▶ **What you should do**
Across the following data, state how many lines include the word "submenu". Provide the number alone.

(Saved data entries)
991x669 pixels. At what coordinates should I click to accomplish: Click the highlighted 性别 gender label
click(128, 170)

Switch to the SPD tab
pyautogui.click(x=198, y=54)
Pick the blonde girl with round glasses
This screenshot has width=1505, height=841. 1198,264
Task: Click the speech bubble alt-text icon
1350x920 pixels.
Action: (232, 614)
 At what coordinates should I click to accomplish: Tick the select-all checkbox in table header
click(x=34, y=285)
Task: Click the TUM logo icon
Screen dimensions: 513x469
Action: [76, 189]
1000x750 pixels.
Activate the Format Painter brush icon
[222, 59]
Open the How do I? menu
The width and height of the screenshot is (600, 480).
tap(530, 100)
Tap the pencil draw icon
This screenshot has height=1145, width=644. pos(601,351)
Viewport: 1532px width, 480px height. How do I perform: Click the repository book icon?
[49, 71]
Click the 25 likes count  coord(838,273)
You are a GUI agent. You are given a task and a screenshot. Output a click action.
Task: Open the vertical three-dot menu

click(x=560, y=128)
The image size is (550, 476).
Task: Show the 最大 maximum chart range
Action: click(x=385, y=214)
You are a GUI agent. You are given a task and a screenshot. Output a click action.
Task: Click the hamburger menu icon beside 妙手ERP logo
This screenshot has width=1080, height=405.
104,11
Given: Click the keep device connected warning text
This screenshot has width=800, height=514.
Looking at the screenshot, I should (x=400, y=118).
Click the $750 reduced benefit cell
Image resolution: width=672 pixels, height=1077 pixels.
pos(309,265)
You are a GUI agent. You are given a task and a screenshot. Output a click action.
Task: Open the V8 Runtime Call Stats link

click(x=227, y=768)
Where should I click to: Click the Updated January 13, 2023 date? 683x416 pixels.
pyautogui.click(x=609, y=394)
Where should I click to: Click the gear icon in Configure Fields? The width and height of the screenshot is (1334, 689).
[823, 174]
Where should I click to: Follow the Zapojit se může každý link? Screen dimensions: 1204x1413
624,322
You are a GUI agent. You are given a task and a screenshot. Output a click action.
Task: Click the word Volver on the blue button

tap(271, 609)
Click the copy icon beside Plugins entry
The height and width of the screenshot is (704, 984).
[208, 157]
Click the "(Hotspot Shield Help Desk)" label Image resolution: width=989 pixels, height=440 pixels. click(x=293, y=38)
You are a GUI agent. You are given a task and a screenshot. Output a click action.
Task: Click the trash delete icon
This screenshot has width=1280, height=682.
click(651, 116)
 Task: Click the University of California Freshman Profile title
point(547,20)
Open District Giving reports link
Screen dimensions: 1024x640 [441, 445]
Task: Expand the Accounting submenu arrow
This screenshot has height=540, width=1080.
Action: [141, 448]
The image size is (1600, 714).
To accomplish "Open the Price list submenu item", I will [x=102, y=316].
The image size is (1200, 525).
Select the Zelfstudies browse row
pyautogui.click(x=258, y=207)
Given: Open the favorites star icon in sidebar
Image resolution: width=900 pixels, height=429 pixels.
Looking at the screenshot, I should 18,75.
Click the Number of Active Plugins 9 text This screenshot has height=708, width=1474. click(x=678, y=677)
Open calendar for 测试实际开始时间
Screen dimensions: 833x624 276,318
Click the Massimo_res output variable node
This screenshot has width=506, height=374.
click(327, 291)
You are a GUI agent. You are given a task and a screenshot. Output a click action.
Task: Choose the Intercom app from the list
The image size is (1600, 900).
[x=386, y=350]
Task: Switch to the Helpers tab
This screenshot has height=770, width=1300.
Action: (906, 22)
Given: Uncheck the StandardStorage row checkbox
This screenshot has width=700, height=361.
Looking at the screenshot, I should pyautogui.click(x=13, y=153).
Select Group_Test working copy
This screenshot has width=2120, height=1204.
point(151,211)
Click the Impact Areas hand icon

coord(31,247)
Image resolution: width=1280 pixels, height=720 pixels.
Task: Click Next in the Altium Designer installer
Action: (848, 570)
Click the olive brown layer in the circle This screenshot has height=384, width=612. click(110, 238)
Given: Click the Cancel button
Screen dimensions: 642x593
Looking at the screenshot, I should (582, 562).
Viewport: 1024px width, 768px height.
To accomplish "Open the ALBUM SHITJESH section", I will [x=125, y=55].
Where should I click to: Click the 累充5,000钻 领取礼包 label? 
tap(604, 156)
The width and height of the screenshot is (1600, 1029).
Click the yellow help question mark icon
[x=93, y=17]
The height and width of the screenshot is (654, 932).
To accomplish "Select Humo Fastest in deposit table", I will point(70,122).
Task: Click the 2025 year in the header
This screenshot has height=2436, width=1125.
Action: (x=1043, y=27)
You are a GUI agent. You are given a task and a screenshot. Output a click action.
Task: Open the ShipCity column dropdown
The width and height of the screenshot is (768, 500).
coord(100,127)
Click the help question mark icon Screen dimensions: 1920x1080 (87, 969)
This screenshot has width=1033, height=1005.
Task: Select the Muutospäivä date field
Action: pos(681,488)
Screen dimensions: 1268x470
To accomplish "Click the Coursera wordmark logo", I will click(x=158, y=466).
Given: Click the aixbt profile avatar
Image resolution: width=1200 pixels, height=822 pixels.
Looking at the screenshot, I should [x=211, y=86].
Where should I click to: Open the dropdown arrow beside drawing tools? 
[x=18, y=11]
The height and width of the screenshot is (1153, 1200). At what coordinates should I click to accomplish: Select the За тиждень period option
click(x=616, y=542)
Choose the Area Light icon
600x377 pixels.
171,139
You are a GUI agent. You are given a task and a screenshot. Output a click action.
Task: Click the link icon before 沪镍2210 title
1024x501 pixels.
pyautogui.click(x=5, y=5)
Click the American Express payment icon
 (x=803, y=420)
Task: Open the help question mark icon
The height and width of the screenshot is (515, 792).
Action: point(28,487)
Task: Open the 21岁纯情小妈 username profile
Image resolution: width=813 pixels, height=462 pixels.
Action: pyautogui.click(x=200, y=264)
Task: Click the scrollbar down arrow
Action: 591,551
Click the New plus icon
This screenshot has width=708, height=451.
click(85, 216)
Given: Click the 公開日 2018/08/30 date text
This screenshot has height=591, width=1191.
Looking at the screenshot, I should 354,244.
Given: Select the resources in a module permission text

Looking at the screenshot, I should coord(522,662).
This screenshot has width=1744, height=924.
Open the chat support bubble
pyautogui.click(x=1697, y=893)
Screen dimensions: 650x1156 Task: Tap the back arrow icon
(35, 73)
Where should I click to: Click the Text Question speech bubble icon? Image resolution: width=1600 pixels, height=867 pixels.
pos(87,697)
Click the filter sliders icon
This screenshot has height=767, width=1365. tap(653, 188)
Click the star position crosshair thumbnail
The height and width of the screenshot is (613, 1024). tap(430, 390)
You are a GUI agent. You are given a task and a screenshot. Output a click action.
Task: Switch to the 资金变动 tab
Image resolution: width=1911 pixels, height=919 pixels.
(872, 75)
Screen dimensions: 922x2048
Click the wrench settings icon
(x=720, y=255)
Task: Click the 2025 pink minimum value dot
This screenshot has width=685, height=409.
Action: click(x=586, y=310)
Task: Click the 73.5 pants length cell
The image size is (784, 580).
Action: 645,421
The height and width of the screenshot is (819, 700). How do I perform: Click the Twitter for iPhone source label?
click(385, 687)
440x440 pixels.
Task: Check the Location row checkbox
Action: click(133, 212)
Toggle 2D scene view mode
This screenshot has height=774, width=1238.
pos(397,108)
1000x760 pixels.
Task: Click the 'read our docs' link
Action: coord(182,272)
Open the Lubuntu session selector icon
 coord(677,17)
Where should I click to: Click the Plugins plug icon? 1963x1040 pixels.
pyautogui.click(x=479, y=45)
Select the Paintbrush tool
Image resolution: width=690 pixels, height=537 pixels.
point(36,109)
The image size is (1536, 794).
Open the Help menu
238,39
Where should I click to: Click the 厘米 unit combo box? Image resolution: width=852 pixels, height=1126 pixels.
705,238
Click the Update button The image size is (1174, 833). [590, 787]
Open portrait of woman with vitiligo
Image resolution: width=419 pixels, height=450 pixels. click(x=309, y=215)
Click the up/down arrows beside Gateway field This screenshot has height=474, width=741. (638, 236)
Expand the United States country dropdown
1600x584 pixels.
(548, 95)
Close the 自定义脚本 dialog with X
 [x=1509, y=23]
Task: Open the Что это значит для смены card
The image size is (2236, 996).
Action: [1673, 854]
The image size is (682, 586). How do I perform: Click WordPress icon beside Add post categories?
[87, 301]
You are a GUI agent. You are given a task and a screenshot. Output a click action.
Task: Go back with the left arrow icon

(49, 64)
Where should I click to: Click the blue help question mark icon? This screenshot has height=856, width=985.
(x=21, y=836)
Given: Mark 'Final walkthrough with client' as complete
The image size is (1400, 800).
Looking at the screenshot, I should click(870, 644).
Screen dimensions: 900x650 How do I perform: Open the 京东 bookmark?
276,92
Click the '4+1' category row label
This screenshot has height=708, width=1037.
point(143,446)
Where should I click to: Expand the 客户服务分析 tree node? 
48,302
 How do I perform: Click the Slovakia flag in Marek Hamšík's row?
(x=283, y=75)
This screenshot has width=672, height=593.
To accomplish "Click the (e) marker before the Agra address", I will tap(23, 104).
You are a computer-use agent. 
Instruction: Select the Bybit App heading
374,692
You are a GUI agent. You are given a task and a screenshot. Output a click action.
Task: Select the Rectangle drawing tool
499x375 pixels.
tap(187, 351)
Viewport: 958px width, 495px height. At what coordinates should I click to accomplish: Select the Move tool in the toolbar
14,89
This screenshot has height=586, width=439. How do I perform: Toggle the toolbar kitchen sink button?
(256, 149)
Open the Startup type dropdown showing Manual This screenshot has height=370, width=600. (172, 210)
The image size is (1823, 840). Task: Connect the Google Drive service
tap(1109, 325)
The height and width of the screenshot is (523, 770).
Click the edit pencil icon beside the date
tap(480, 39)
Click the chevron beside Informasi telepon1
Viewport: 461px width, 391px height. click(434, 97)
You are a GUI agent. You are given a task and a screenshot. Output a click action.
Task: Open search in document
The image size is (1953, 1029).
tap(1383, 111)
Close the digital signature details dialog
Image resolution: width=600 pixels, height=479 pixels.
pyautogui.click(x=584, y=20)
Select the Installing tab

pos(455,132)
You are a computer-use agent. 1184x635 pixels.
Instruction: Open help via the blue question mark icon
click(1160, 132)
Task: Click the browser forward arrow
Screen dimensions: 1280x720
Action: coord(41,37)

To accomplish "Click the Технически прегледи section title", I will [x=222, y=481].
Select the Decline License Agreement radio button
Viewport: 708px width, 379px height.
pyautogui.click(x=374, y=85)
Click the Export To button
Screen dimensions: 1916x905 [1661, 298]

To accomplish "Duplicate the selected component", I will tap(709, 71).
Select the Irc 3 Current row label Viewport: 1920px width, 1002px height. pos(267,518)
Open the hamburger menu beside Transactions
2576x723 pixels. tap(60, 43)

▶ **Output below**
2